The new distillery will be housed inside a period brick warehouse in Balham in south-west London – less than four miles from where chairman Christopher Hayman’s great grandfather, James Burrough, set up in 1863.

The first batches of Hayman’s flagship London Dry Gin are scheduled to come off the stills in autumn this year after a substantial refurbishment of the site.

The move marks the culmination of a long-held ambition to return to the city after Christopher launched Hayman’s Gin in 2004 with his children James and Miranda.

The range, distributed by Love Drinks, comprises the London dry gin, Old Tom, Family Reserve and Sloe Gin, which are currently produced at the Hayman’s distillery in Witham in Essex.
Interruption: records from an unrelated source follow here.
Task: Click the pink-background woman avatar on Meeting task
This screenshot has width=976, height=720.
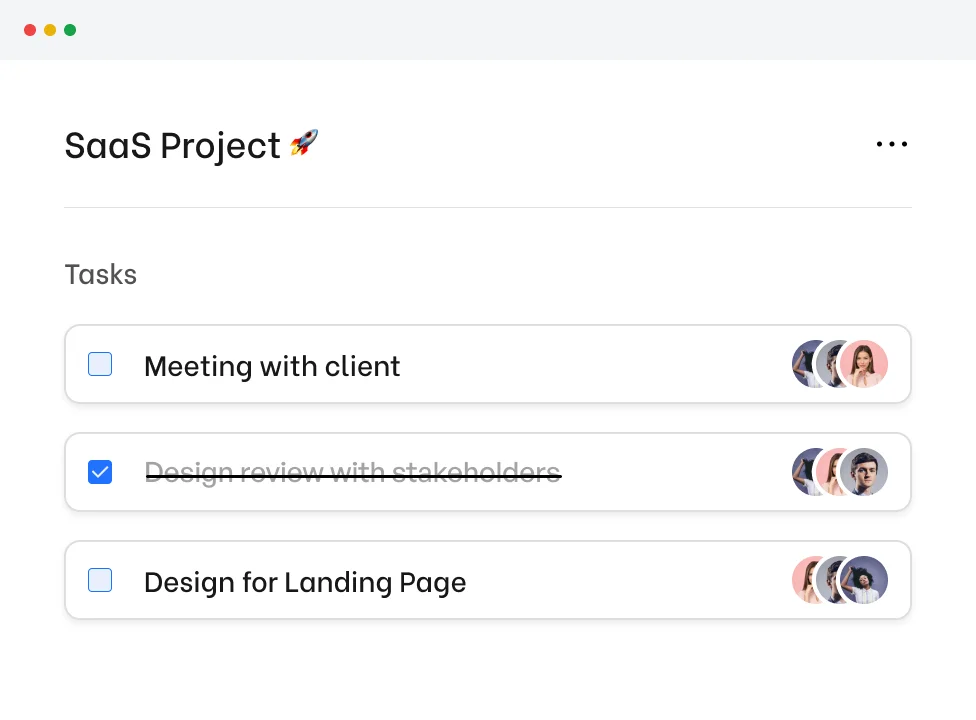Action: (x=865, y=364)
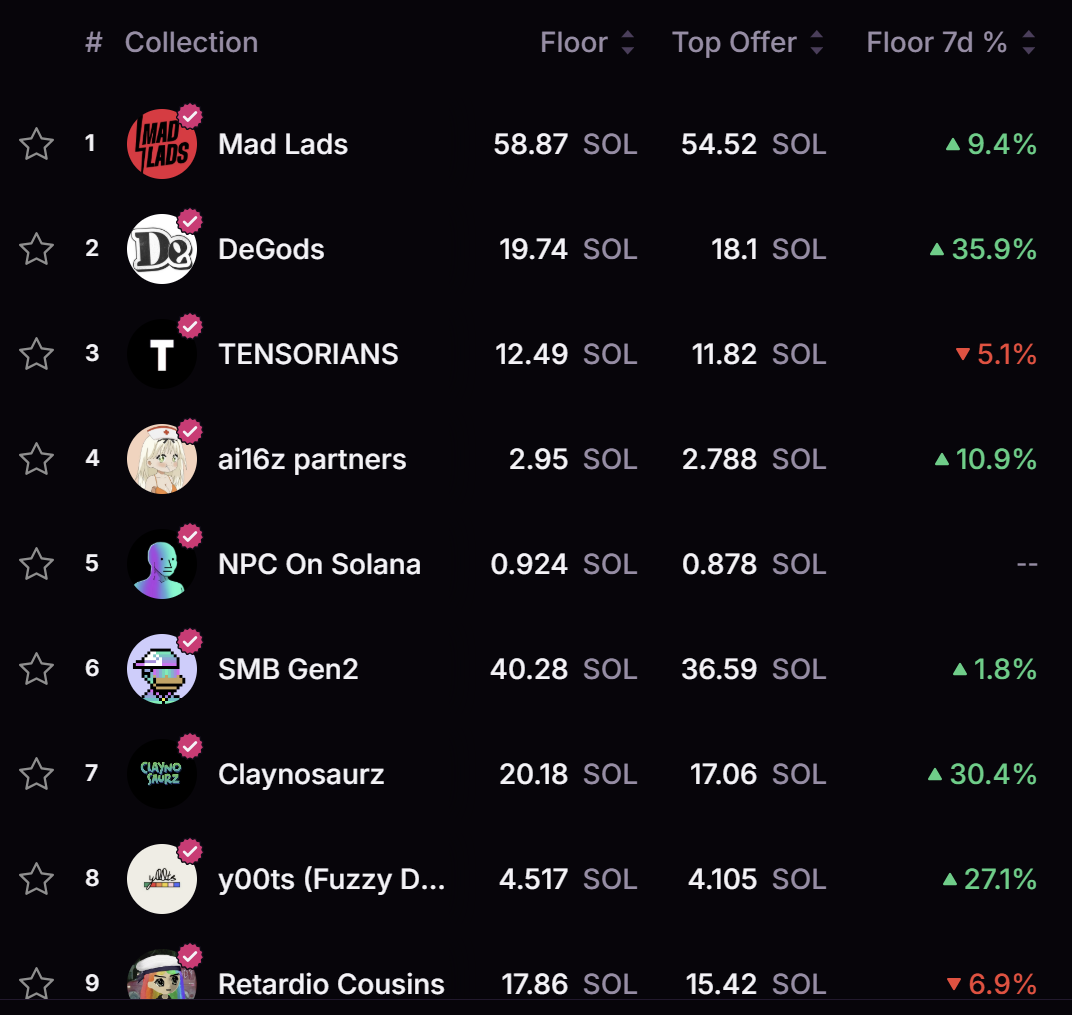Click the Collection column header
The width and height of the screenshot is (1072, 1015).
click(x=191, y=43)
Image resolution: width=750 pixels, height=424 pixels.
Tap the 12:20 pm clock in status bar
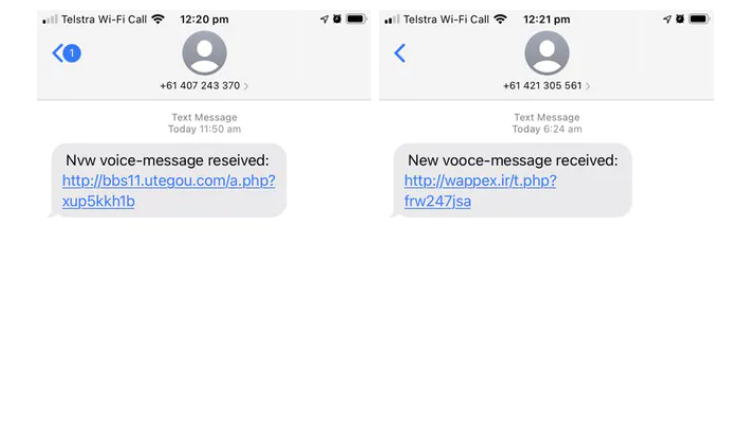coord(204,20)
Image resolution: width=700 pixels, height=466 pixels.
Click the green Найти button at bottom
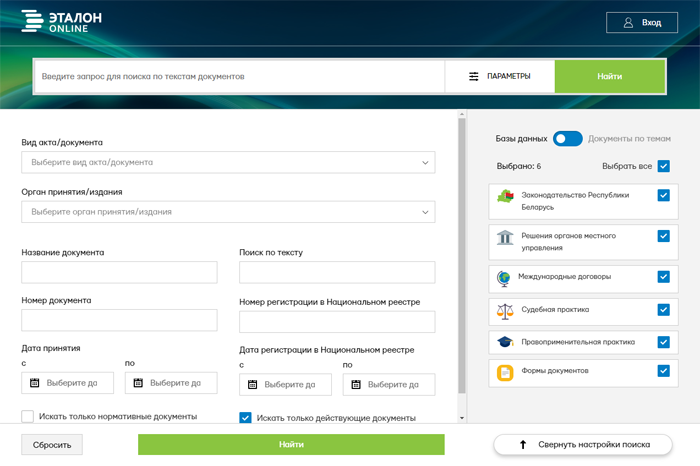(291, 445)
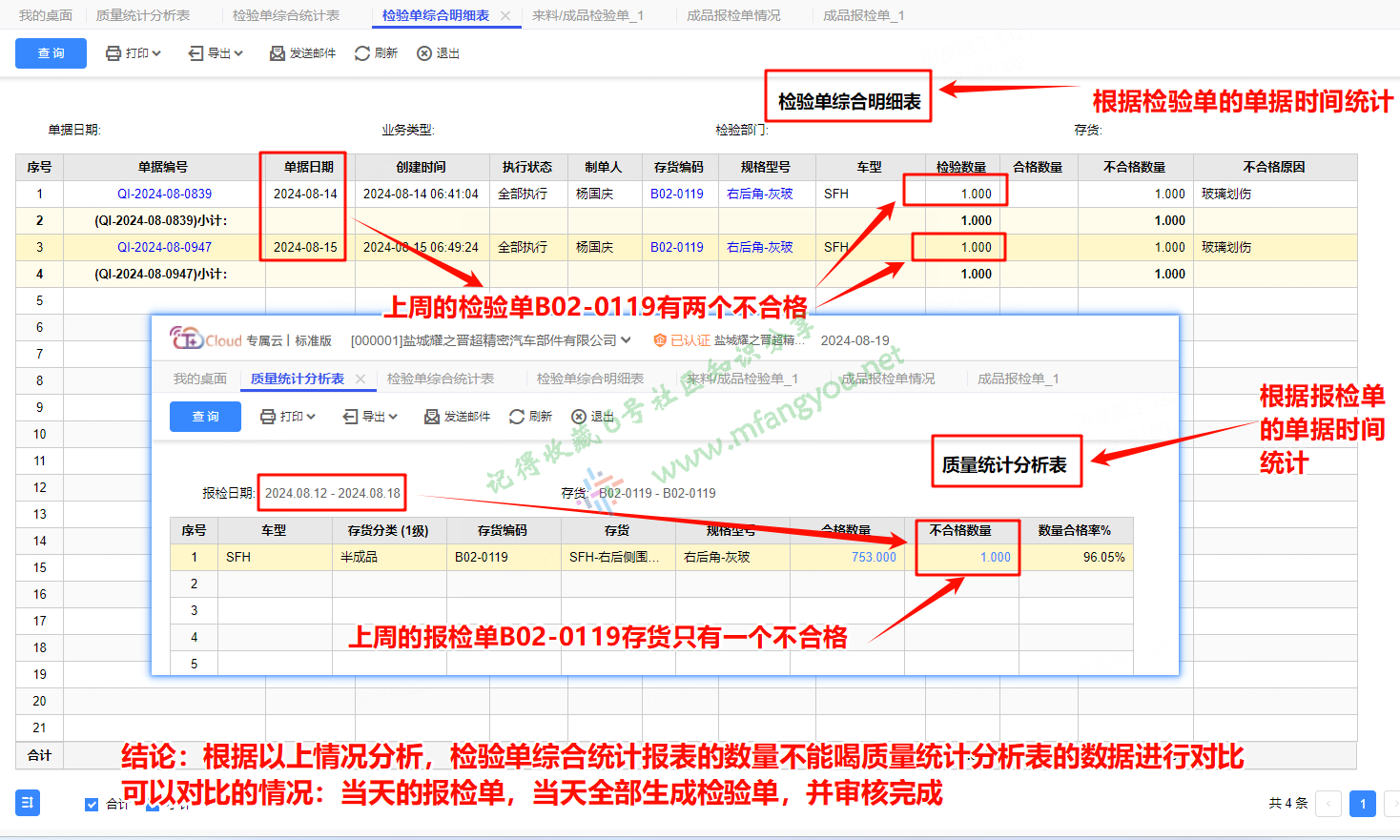1400x840 pixels.
Task: Click the export icon next to 导出
Action: (196, 53)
Christopher said: “I’ve made no secret over the years of my ambition to move distillation of our range of English gins back to London. After several years of growth and continued interest in our story, I’m delighted we’re now at the stage where this has become a real possibility.

“The increased capacity of the new site will allow us to share our range of traditional English Gins with ever more people both at home in the UK and with our many friends and partners all around the world.”

Located moments from Balham High Road, the new distillery will provide room for a training area and consumer events space, which will be used to bring the Hayman family’s long association with English gin to life and to showcase the traditional two-day distillation process still employed by the brand.

Jonathan Gibson joins the business as brand director after previous roles at whisky maker Compass Box and brewer BrewDog to manage the site and to lead the development of the brand in the UK and overseas.

James Hayman said: “We have spent the last 18 months searching for the right building to house our new distillery. We are thrilled to be moving back to London, which fulfils a conversation dad and I had back in 2004.

“This will be more than a distillery for us – it is a home that allows us to entertain, to educate and to share our family’s ongoing passion for distilling English gin the traditional way.

“I am delighted that Jonathan has joined us and I look forward to working with him on developing and realising our ambitions for the distillery and for our range of English gins.”

James Burrough’s original distillery in Cale Street in Chelsea became famous for its Beefeater gin. Its success led to the distillery moving to a larger site in Lambeth and then to Kennington where it continues to be made to this day – now part of drinks group Pernod Ricard.